Some would say: the time has come to grow up and stop watching movies about superheroes, vampires and other mutants. But… full disclosure: I once contributed to a book called Girls Who Bite Back: Witches, Slayers, Mutants and Freaks and, as a genderqueer feminist, I have always identified with the freak side of the superhero/supernatural. Plus: if anyone could show that superhero stories are bound up with big issues of difference, dis/ability, and international politics (no pressure there), it was going to be Whedon. Right?

With riffs on the need for sustainable energy, minimising interventionist US politics, weapon non-proliferation and the underlying argument that violence begets violence, there’s no doubt that Avengers is going to piss off all the right people

Rightwing racists have already called “race-lifting” over the casting of Samuel L. Jackson, even though commander Nick Fury has been black in the Avengers comics for years. Jackson is brilliant and his wily politicking subverts the new science fiction TV trope of the black male president/army general (Doctor Who is a particular offender here): deep-voiced, authoritative, solid – and always on the wrong side.

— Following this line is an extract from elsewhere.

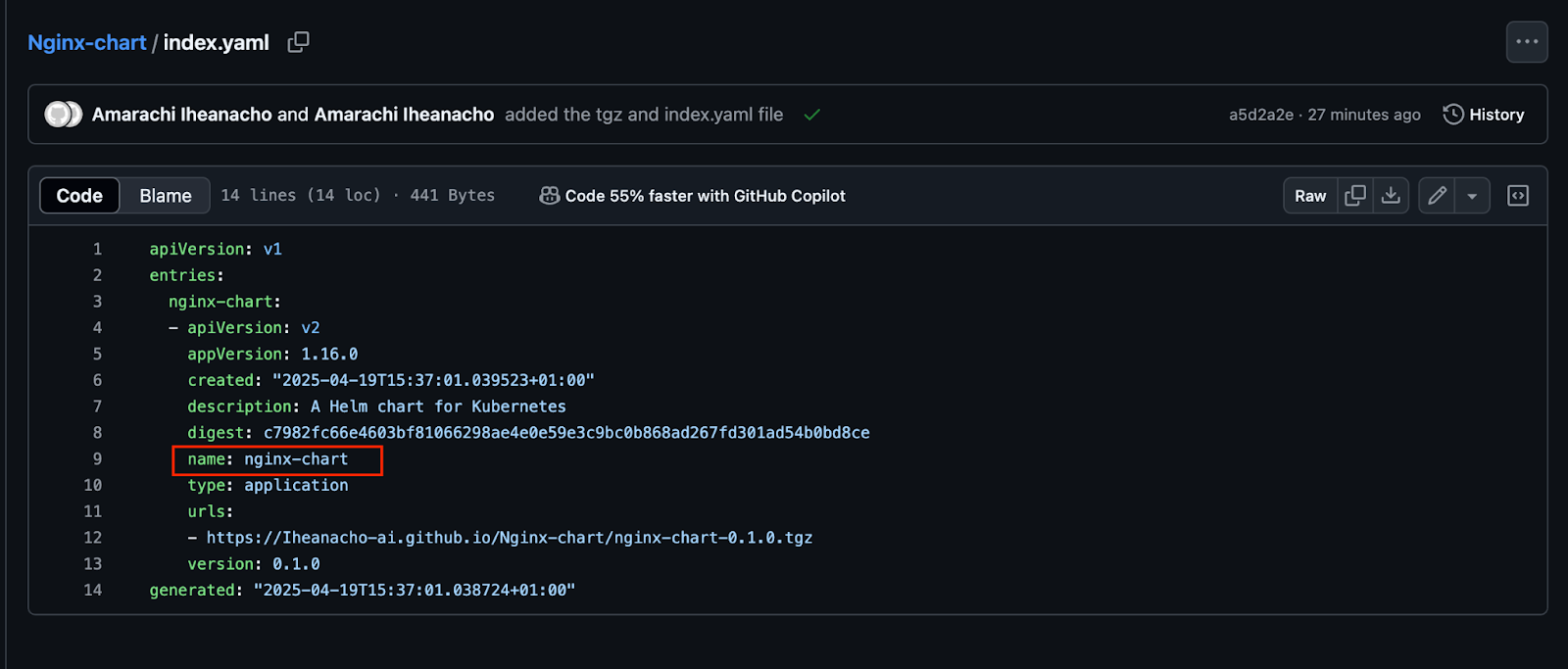Click Code 55% faster with GitHub Copilot
Screen dimensions: 1568x669
(x=705, y=196)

These days, you can tell whether to like a mainstream film by the people it pisses off.

With riffs on the need for sustainable energy, minimising interventionist US politics (and avoiding human casualties), weapon non-proliferation and the underlying argument that violence begets violence, there’s no doubt that Avengers is going to piss off all the right people.

Luckily, in the second trailer, Black Widow not only had dialogue, but was positioned as the ethical centre of the film (as well as a kickass fighter). The redistribution of focus encouraged us to look askance at hero-in-his-own-head Tony Stark/Iron Man. Robert Downey Jr has maintained in interviews that he and Iron Man are the star of the film – but the film itself doesn’t play it that way, making it very clear that it is Stark’s endless cock-measuring (figuratively, the film is rated 12A) that threatens the whole enterprise.

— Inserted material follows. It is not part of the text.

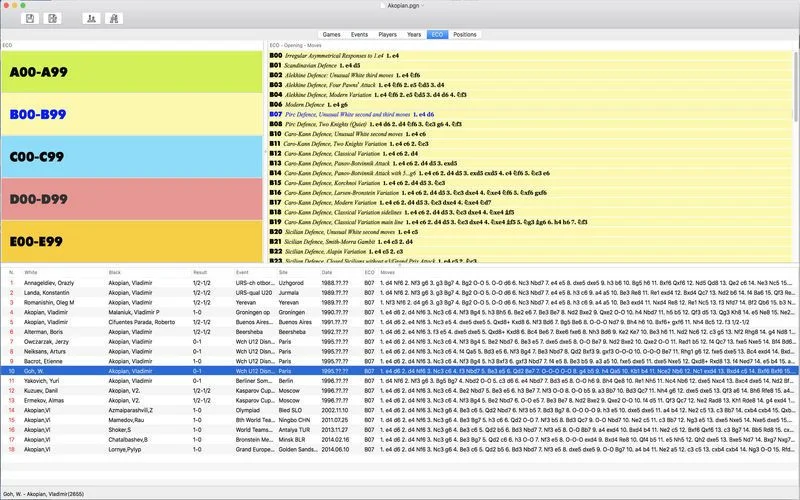Switch to the Games tab
The image size is (800, 500).
click(x=331, y=34)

To be fair, Downey Jr. plays Stark (knowingly, in this film) as a huge cock: he first appears completing an enormous tower he’s built in Manhattan, and ends up hugging a nuclear missile – these are phallic in-jokes on his heroic portrayal in previous films. That’s underlined by the subtly sarcastic way in which his girlfriend Pepper Potts manages his emotional limitations while getting turned on by their equality of intelligence.

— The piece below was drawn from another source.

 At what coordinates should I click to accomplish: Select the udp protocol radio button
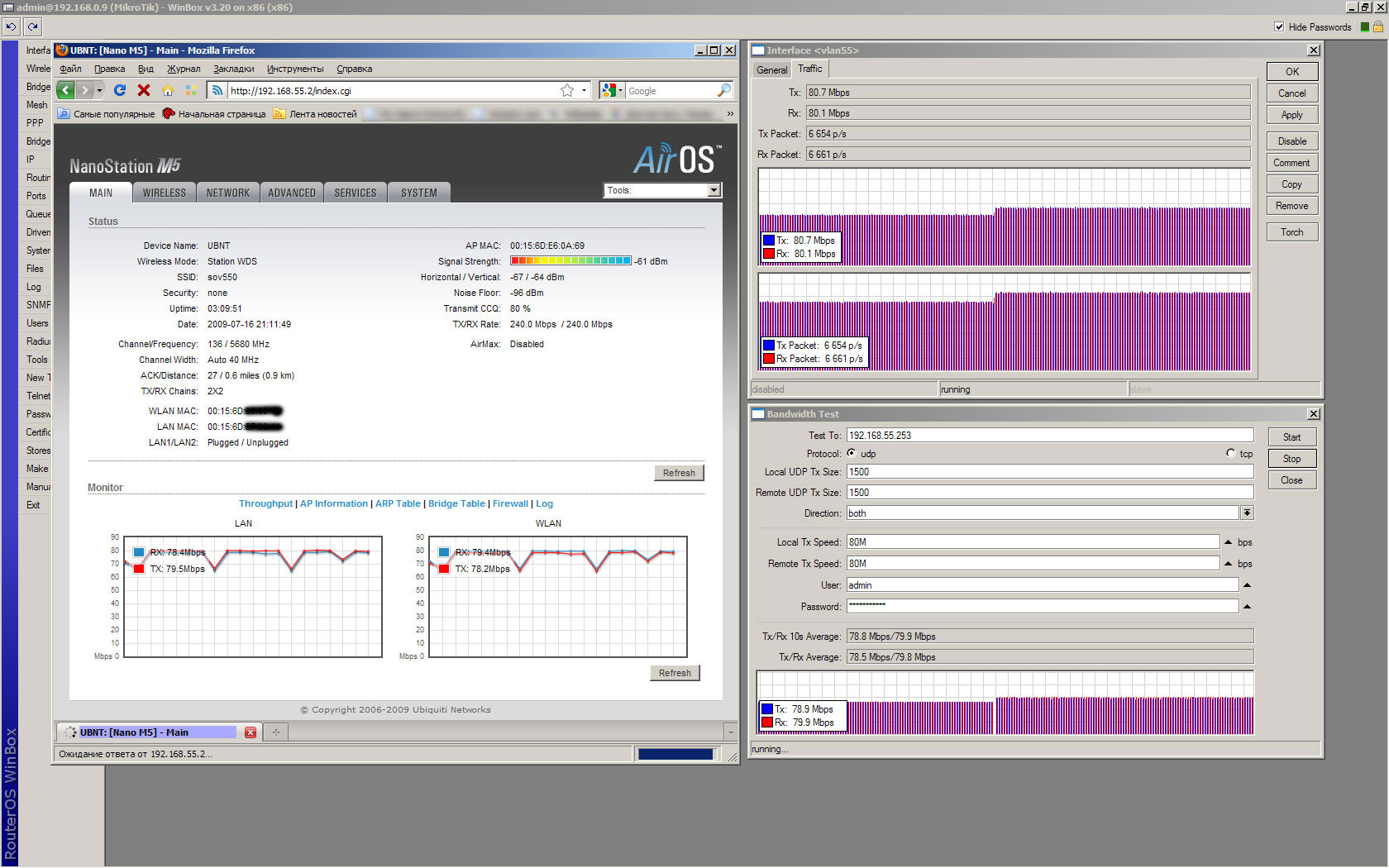852,453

There’s no planeloads of nubile girls attending Stark’s every whim here (unlike in Iron Man) and the film actually asks him to do some – limited – growing up. Most importantly, he and Dr. Bruce Banner (the Hulk) ride off into the sunset together: you can hear the Concerned Christians of America collectively tutting, even over the ear-bleeding Skywalker Sound that drowns every scene…

Black Widow’s backstory is completely unnecessary to the functioning of the overall plot, in which she could have been written as sexy superspy Smurfette, but Whedon makes her character arc, and not just her mid-cleavage zipper, central

Whedon has an ear for the way masculinity has to hype itself under patriarchy, as well as the implicit edge of homoeroticism/homophobia. All of which was borne out in the film, with added shading via the subtle characterisation of the Hulk.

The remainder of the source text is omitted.